**PAGE TEXT:**
^^^^

According to the multivariate analysis (Table 3), poor outcome was associated with the following factors: age older than 65 years (OR 3.51; 95% CI, 1.79-5.7); female sex (OR 2.17; 95% CI, 1.22-3.84); systolic arterial hypertension (OR 4.82; 95% CI, 2.27-9.8); high blood glucose levels at admission (OR 3.93; 95% CI, 2.10-7.53); such complications as respiratory sepsis (OR 2.73; 95% CI, 1.27-5.85), rebleeding (OR 16.50; 95% CI, 8.24-41.24), symptomatic vasospasm (OR 19.00; 95% CI, 8.86-41.24), and stroke (OR 3.82; 95% CI, 1.87-7.80); WFNS grades III and IV (OR 2.09; 95% CI, 1.12-3.91), and Fisher CT grading scale grades 3 and 4 (OR 5.18; 95% CI, 2.65-10.29), among others.

Management of patients with ASAH is a true therapeutic challenge. Nevertheless, mortality has decreased in the past decade, probably as a result of early treatment and the introduction of new neuroimaging and surgical techniques. However, an estimated 20% of all surviving patients with ASAH will be partially or completely dependent (mRS scores 4 and 5) at 12 months, and this figure is in line with our results.8,9 Several factors have been associated with poor outcomes, including advanced age, female sex, and race or skin colour.3,8,10 Although results from our study were similar overall, we found no statistically significant associations between outcome and race or skin colour, a finding that may be due to Cuba's sizeable multiracial population.

Other factors associated with poor outcomes, as identified by this and other studies, are hyperglycaemia, systolic arterial hypertension, and poor clinical status at admission (WFNS grade ≤IV).3,9,11,12 Poor outcome was linked not only to hyperglycaemia as a metabolic disorder, but also to blood sugar fluctuations; a recent study found an association between glucose variability and cerebral metabolic distress and mortality.13 Systolic arterial hypertension >160mmHg was independently associated with poor outcome; however, we did not analyse whether or not this was due to its association with rebleeding. The same was true for clinical status at admission (WFNS), vasospasm, and grades 3 and 4 on the Fisher CT grading scale. In our view, poor outcomes are more likely to result from multiple factors than from single factors, considering that patients with larger haemorrhages usually have a poorer clinical status and are more likely to experience rebleeding, hydrocephalus, vasospasm, and more severe surgical complications.

^^^^

**DATA EXCERPT:**

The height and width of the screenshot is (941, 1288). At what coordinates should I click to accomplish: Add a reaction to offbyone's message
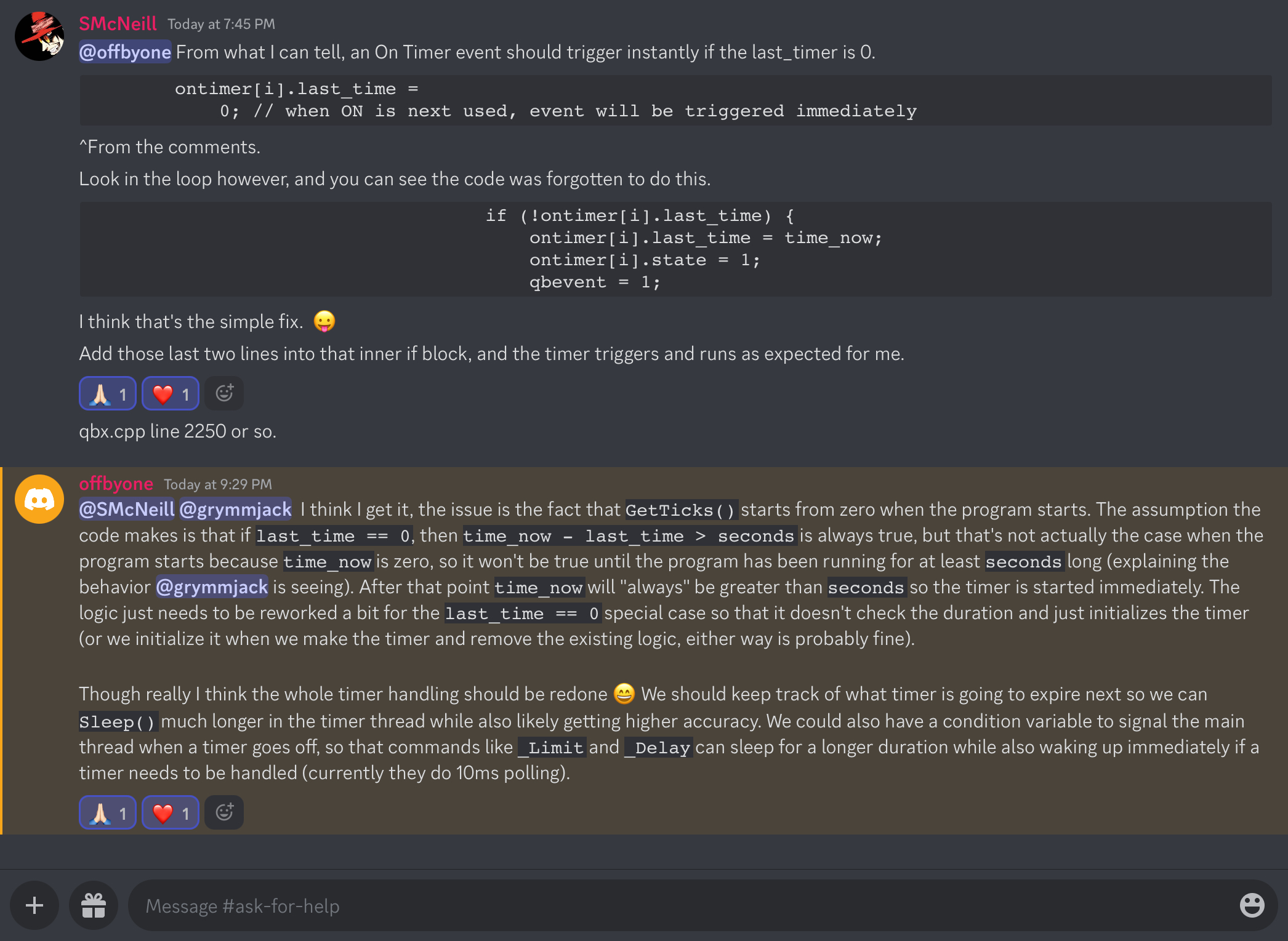click(224, 812)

^^^^

**WHAT YOU NEED TO DO:**
A - Rewrite the subarachnoid hemorrhage passage, starting with "According to the" and going on through "2.65-10.29), among others.", changing "rebleeding" to "recurrent bleeding".
B - In the subarachnoid hemorrhage passage, above what systolic arterial pressure was hypertension independently associated with poor outcome?
C - Pick up the subarachnoid hemorrhage passage after its final sentence and keep writing.
The listing has no connection to the subarachnoid hemorrhage passage.

**ANSWERS PER TASK:**
A -
According to the multivariate analysis (Table 3), poor outcome was associated with the following factors: age older than 65 years (OR 3.51; 95% CI, 1.79-5.7); female sex (OR 2.17; 95% CI, 1.22-3.84); systolic arterial hypertension (OR 4.82; 95% CI, 2.27-9.8); high blood glucose levels at admission (OR 3.93; 95% CI, 2.10-7.53); such complications as respiratory sepsis (OR 2.73; 95% CI, 1.27-5.85), recurrent bleeding (OR 16.50; 95% CI, 8.24-41.24), symptomatic vasospasm (OR 19.00; 95% CI, 8.86-41.24), and stroke (OR 3.82; 95% CI, 1.87-7.80); WFNS grades III and IV (OR 2.09; 95% CI, 1.12-3.91), and Fisher CT grading scale grades 3 and 4 (OR 5.18; 95% CI, 2.65-10.29), among others.

B - Above 160 mmHg.

C -
The complications found to act as independent predictors of poor outcome were respiratory sepsis, electrolyte imbalances, hydrocephalus, rebleeding, symptomatic vasospasm, stroke, and recurrent bleeding. These results are in line with the literature.2,3,9,14,15 According to some studies, rebleeding is one of the complications with the highest rates of poor outcome and mortality15; surgery should therefore be carried out as early as possible. However, this is no easy task. In contrast with other studies,3,9 ours found no association between sepsis and patient outcome. We feel that having several conditions with different levels of severity (CNS sepsis, phlebitis) into the same category may have biased our results. Complications are certainly one of the factors with the most impact on patient outcomes: according to our analysis, absence of complications was associated with good outcome. In our view, poor outcome in patients requiring mechanical ventilation and admission to the intensive care unit was due to greater disease severity rather than to errors in care in this unit.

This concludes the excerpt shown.